Where possible, the patient should be managed with local or regional anaesthesia as this may remove the need for the patient to starve preoperatively. However, if general anaesthesia is required, diabetic medication is omitted on the morning of surgery, the procedure is scheduled as early as possible on the list and the normal regimen is resumed as soon as possible.
26
Well-controlled non-insulin- dependent diabetics present few problems but insulin-dependent diabetics require intensive monitoring throughout the day surgery process.
Cardiac disease:
The risk of myocardial ischaemia during anaesthesia is increased in the hypertensive patient, and elevated blood pressure is one of the most common reasons for ‘on the day’ cancellation: the blood pressure has either not been accurately measured at preoperative assessment or it has not been adequately treated (see ‘Preoperative assessment’). Preoperative sedation can lower a marginally elevated blood pressure but the underlying cause requires further investigation. Many patients with significant cardiovascular disease can still undergo day surgery procedures provided exercise tolerance is good.

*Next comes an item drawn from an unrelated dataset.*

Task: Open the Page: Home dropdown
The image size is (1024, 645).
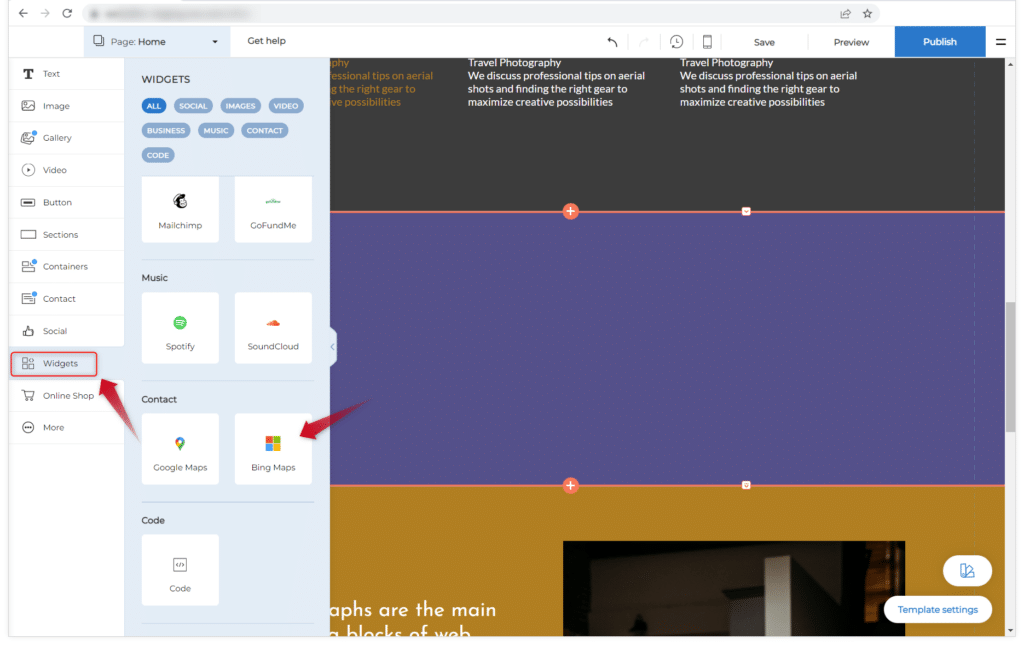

The specific blood pressure that is unsafe for the patient undergoing day surgery remains unclear, but a systematic review and meta-analysis of 30 observational studies found little evidence for an association between admission arterial pressure and perioperative complications if systolic and diastolic pressures are less than 180 and 110 mmHg, respectively.
27
Asthma:
The stable asthmatic using an inhaler and with good exercise tolerance is suitable for day surgery. Only those with unstable or steroid-controlled asthma require investigation before proceeding and may require exclusion. Non-steroidal anti-inflammatory drugs (NSAIDs) can be administered safely for pain relief to 95% of asthmatics.
28
A history of previous administration without bronchial spasm, usually from over-the-counter preparations, is often available.